> [YOUR GOAL]: Reproduce all records below exactly.

━━━━━ DATA FOR THE TASK

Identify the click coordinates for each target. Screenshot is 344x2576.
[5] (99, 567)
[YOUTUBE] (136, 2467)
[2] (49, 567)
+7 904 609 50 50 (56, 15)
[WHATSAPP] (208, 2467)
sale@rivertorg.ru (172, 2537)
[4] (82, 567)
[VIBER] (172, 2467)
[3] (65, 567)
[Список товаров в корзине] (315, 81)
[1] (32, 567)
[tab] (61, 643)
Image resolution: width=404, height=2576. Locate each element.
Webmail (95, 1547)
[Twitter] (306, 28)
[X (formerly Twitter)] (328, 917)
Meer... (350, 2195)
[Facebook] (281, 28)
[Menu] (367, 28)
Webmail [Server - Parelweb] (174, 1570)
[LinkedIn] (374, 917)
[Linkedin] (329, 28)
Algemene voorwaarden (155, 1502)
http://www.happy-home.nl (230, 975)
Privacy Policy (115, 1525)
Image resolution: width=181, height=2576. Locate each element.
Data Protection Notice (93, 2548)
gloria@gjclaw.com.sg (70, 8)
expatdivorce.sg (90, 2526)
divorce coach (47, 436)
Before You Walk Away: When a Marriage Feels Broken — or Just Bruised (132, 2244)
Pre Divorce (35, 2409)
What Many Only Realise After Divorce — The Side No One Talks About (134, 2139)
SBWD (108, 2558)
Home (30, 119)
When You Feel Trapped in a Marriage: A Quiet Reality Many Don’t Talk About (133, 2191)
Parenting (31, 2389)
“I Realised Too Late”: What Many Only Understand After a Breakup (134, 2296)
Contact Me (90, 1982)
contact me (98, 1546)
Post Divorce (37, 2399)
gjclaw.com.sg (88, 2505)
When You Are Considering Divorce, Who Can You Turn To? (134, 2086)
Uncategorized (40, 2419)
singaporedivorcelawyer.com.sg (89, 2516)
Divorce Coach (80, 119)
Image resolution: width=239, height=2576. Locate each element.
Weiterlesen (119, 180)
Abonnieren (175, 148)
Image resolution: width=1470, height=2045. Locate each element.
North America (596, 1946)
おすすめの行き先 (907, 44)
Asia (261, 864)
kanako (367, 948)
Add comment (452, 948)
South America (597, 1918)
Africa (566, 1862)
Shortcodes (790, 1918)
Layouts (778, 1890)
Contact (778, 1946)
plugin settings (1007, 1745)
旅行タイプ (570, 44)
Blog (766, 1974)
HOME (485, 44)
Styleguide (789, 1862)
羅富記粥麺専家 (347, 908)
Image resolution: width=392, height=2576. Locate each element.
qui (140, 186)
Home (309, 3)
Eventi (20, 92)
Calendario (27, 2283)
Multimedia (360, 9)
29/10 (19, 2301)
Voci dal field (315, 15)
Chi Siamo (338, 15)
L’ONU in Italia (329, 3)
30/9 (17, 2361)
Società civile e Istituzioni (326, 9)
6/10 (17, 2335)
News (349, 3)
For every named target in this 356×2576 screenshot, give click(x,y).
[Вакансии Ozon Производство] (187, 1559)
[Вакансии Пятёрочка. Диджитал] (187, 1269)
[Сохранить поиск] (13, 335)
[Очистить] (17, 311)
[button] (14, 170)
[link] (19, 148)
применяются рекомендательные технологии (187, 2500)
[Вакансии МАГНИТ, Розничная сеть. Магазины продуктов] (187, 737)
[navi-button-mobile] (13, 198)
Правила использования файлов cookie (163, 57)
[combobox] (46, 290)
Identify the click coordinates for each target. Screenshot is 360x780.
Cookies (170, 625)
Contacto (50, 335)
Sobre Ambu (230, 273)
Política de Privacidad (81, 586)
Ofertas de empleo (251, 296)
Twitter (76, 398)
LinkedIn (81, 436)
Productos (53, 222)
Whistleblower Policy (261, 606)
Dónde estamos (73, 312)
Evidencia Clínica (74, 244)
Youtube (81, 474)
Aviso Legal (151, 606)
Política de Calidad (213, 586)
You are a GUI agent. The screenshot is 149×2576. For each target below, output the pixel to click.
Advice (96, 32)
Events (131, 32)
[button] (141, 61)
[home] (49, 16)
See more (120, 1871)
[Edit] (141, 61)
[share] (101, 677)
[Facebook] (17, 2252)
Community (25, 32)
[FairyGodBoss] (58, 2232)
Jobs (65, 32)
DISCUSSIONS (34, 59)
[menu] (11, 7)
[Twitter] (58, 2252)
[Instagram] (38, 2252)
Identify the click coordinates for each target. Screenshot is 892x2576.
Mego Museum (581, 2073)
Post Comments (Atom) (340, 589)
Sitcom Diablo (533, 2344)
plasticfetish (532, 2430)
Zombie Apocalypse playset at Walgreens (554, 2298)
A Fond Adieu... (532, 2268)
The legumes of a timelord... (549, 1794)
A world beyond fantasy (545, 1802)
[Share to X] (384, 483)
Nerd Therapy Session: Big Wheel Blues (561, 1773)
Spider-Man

━━━━━━━━━━

> [EXPECTED ANSWER]:
Identify the click coordinates for each target. Screenshot is 344x2576.
[5] (99, 567)
[YOUTUBE] (136, 2467)
[2] (49, 567)
+7 904 609 50 50 (56, 15)
[WHATSAPP] (208, 2467)
sale@rivertorg.ru (172, 2537)
[4] (82, 567)
[VIBER] (172, 2467)
[3] (65, 567)
[Список товаров в корзине] (315, 81)
[1] (32, 567)
[tab] (61, 643)
Image resolution: width=404, height=2576. Locate each element.
Webmail (95, 1547)
[Twitter] (306, 28)
[X (formerly Twitter)] (328, 917)
Meer... (350, 2195)
[Facebook] (281, 28)
[Menu] (367, 28)
Webmail [Server - Parelweb] (174, 1570)
[LinkedIn] (374, 917)
[Linkedin] (329, 28)
Algemene voorwaarden (155, 1502)
http://www.happy-home.nl (230, 975)
Privacy Policy (115, 1525)
Image resolution: width=181, height=2576. Locate each element.
Data Protection Notice (93, 2548)
gloria@gjclaw.com.sg (70, 8)
expatdivorce.sg (90, 2526)
divorce coach (47, 436)
Before You Walk Away: When a Marriage Feels Broken — or Just Bruised (132, 2244)
Pre Divorce (35, 2409)
What Many Only Realise After Divorce — The Side No One Talks About (134, 2139)
SBWD (108, 2558)
Home (30, 119)
When You Feel Trapped in a Marriage: A Quiet Reality Many Don’t Talk About (133, 2191)
Parenting (31, 2389)
“I Realised Too Late”: What Many Only Understand After a Breakup (134, 2296)
Contact Me (90, 1982)
contact me (98, 1546)
Post Divorce (37, 2399)
gjclaw.com.sg (88, 2505)
When You Are Considering Divorce, Who Can You Turn To? (134, 2086)
Uncategorized (40, 2419)
singaporedivorcelawyer.com.sg (89, 2516)
Divorce Coach (80, 119)
Image resolution: width=239, height=2576. Locate each element.
Weiterlesen (119, 180)
Abonnieren (175, 148)
Image resolution: width=1470, height=2045. Locate each element.
North America (596, 1946)
おすすめの行き先 (907, 44)
Asia (261, 864)
kanako (367, 948)
Add comment (452, 948)
South America (597, 1918)
Africa (566, 1862)
Shortcodes (790, 1918)
Layouts (778, 1890)
Contact (778, 1946)
plugin settings (1007, 1745)
旅行タイプ (570, 44)
Blog (766, 1974)
HOME (485, 44)
Styleguide (789, 1862)
羅富記粥麺専家 (347, 908)
Image resolution: width=392, height=2576. Locate each element.
qui (140, 186)
Home (309, 3)
Eventi (20, 92)
Calendario (27, 2283)
Multimedia (360, 9)
29/10 (19, 2301)
Voci dal field (315, 15)
Chi Siamo (338, 15)
L’ONU in Italia (329, 3)
30/9 (17, 2361)
Società civile e Istituzioni (326, 9)
6/10 (17, 2335)
News (349, 3)
For every named target in this 356×2576 screenshot, give click(x,y).
[Вакансии Ozon Производство] (187, 1559)
[Вакансии Пятёрочка. Диджитал] (187, 1269)
[Сохранить поиск] (13, 335)
[Очистить] (17, 311)
[button] (14, 170)
[link] (19, 148)
применяются рекомендательные технологии (187, 2500)
[Вакансии МАГНИТ, Розничная сеть. Магазины продуктов] (187, 737)
[navi-button-mobile] (13, 198)
Правила использования файлов cookie (163, 57)
[combobox] (46, 290)
Identify the click coordinates for each target. Screenshot is 360x780.
Cookies (170, 625)
Contacto (50, 335)
Sobre Ambu (230, 273)
Política de Privacidad (81, 586)
Ofertas de empleo (251, 296)
Twitter (76, 398)
LinkedIn (81, 436)
Productos (53, 222)
Whistleblower Policy (261, 606)
Dónde estamos (73, 312)
Evidencia Clínica (74, 244)
Youtube (81, 474)
Aviso Legal (151, 606)
Política de Calidad (213, 586)
You are a GUI agent. The screenshot is 149×2576. For each target below, output the pixel to click.
Advice (96, 32)
Events (131, 32)
[button] (141, 61)
[home] (49, 16)
See more (120, 1871)
[Edit] (141, 61)
[share] (101, 677)
[Facebook] (17, 2252)
Community (25, 32)
[FairyGodBoss] (58, 2232)
Jobs (65, 32)
DISCUSSIONS (34, 59)
[menu] (11, 7)
[Twitter] (58, 2252)
[Instagram] (38, 2252)
Identify the click coordinates for each target. Screenshot is 892x2576.
Mego Museum (581, 2073)
Post Comments (Atom) (340, 589)
Sitcom Diablo (533, 2344)
plasticfetish (532, 2430)
Zombie Apocalypse playset at Walgreens (554, 2298)
A Fond Adieu... (532, 2268)
The legumes of a timelord... (549, 1794)
A world beyond fantasy (545, 1802)
[Share to X] (384, 483)
Nerd Therapy Session: Big Wheel Blues (561, 1773)
Spider-Man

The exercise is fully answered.